In February, Li, a 25-year-old engineer, jumped from the seventh floor of the building where he worked in the city of Chengdu. His company said he had lost a immense amount on the stock place of traffic. On March 30, a 39-year-old former ice-cream- shop possessor, also named Li, leaped to his death from his chamber construction in the inland province of Shandong back losing a third part of the $4,500 he had invested.
As China’s stock markets crashed over the past six months, the Communist government reacted in a way most consumer investors like Wang did not anticipate: It watched from the sidelines. It wasn’t until hindmost week, after the Shanghai benchmark index’s fall to a emblematical milestone, below 50 percent of its summit in October, that Beijing finally stepped in.
Its announcements that it would slash a tax on stock transactions and control volatility by requiring some big block trades to take place off the regular stock market, pushed the market up 14 percent. It has fallen again since at another time, notwithstanding.
But given that the Chinese government has the power and standard of value to do abundant more, some say the fact that its help arrived so late and is so limited means it is sending a message to shareholders that they should no longer count upon a government bailout in such situations.
The former shop possessor’s sister, Li Chunyan, 34, said she understands that those who lost everything have only themselves to blame for risking so much.

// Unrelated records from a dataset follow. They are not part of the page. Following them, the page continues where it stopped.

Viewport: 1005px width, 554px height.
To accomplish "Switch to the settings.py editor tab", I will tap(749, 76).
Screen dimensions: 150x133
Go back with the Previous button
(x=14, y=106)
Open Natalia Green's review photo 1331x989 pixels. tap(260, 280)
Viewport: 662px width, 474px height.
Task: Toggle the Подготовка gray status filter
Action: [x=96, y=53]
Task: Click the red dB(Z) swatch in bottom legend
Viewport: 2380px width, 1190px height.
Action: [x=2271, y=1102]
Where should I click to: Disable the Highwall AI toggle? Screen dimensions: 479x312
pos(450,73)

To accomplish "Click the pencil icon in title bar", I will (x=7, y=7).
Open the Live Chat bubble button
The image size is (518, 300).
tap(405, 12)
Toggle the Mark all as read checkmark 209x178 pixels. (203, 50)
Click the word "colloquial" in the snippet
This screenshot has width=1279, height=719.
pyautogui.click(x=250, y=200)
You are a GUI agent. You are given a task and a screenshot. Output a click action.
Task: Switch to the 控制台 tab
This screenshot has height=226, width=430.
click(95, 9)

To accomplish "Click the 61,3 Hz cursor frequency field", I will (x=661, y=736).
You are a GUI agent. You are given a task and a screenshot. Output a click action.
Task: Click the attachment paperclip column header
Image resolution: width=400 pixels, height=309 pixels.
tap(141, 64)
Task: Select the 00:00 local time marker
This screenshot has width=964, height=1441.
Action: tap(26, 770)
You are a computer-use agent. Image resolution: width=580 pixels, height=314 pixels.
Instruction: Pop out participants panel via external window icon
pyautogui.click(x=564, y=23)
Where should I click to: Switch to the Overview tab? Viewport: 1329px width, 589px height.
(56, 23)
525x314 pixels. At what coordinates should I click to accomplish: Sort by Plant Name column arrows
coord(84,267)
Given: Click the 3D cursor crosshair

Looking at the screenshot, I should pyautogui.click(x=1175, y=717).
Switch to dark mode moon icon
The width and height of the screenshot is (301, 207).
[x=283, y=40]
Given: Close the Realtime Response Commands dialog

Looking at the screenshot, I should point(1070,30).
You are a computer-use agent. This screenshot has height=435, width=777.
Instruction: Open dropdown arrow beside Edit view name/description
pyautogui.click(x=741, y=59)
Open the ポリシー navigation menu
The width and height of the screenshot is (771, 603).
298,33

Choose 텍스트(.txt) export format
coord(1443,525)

But because the stock market is “damaging common commonalty’s lives this much, in that place should be policies” to resist them. She said even the U.S. ruling power is doing besides to save its investors: “I heard about the U.S. lowering interest rates to save the market,” she said. “Well, different countries are divers.”
In online bulletin-board postings, small-time retail investors — who, unlike in U.S. markets, favor up the vast majority of those who clinch money in China’s exchanges — have vented their hot temper. at the government. “China’s stock market is piled up with investors’ tears and blood,” wrote one shareholder.
Institutional investors, fund managers and analysts who follow the Chinese stock markets are not so much loving, observation that the distress of consumers who lost money is a necessary step attached the road to capitalism.
“You lose money, you jump out the window, too bad. It’s your problem,” said Vincent Chan, head of China research for Credit Suisse. “For any emporium to swell, this is something the government should realize: At the end of the day, it’s the investors who bear the accountability of the investment, not other people.”
The nose-dive of the Shanghai stock place of traffic and its sister exchange in the southern city of Shenzhen has been humbling for Chinese investors who had formerly believed the only government share prices could be considered was up.